> **WHAT TO DO**
1. In the Aristiastai entry, why is the association's gender given as men?
2. According to the Aristiastai entry, which two groups joined the Aristiastai to bury their common member Euklidas?
3. From the Aristiastai entry, output the passage that begins with the words containing "Theophoric:Aristaios (Lloyd-Jones 1977: 135-6;" and ends with "type(s) Epigraphic source(s)".

> **EXERCISE TEXT**
● ● ● ● ●

Author: Fabienne Marchand

CAPInv. 988: ty Arist[i]aste (l. hoi Aristiastai)


i. Geographical area Central Greece
ii. Region Boiotia
iii. Site Tanagra


i. Full name (original language) τὺ Ἀριστ[ι]αστὴ (SEG 26: 614, ll. 3-4)
ii. Full name (transliterated) ty Arist[i]aste (l. hoi Aristiastai)


i. Date(s) ii BC


ii. Name elements
Cultic:Aristeia (Marchand 2015)
Personal:Aristion or Ariston (or personal name with same derivation) (Roesch 1982: 124)
Professional:Ariston, breakfast, midday meal (Schachter 1976: 251-4)
Theophoric:Aristaios (Lloyd-Jones 1977: 135-6; Fraser 1977: 170, addendum to n. 333)
Ariste (Herkenrath 1906: 435-6; Pfohl 1966: 24; Fossey 1971: 244-5).


i. Source(s) SEG 26: 614 (ii BC)
Note See also:
Roesch 1982: 122-5, no. 3
SEG 31: 499
Online Resources SEG 26: 614
SEG 31: 499
i.a. Source type(s) Epigraphic source(s)


ii. Gender Men
Note The two deceased buried by the Aristiastai are men (Euklidas and Sotadas).


iv. Honours/Other activities Burial of their members


i. Local interaction In SEG 26: 614 the Aristiastai join the Aphrodisiastai (see CAPInv. 934) and the archers (see CAPInv. 932) to bury their common member Euklidas.

● ● ● ● ●

> **GIVEN INFORMATION**
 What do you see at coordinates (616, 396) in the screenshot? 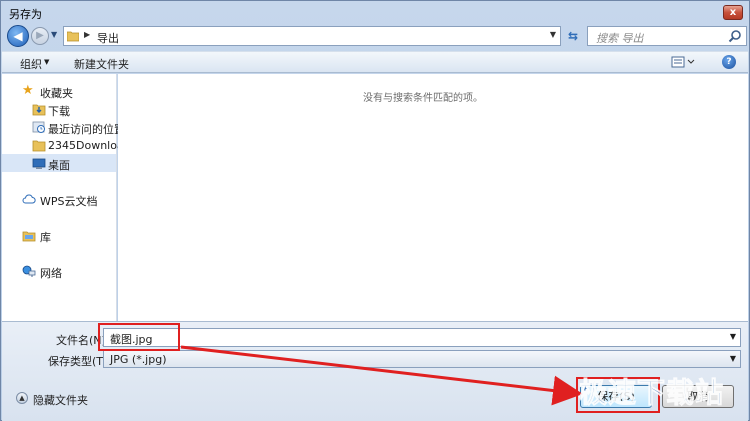
I see `save-button: 保存(S)` at bounding box center [616, 396].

● ● ● ● ●

> **SOLUTIONS TO EACH TASK**
1. The entry lists the gender as men because the two deceased buried by the Aristiastai, Euklidas and Sotadas, are both men.

2. The Aphrodisiastai and the archers.

3.
Theophoric:Aristaios (Lloyd-Jones 1977: 135-6; Fraser 1977: 170, addendum to n. 333)
Ariste (Herkenrath 1906: 435-6; Pfohl 1966: 24; Fossey 1971: 244-5).


i. Source(s) SEG 26: 614 (ii BC)
Note See also:
Roesch 1982: 122-5, no. 3
SEG 31: 499
Online Resources SEG 26: 614
SEG 31: 499
i.a. Source type(s) Epigraphic source(s)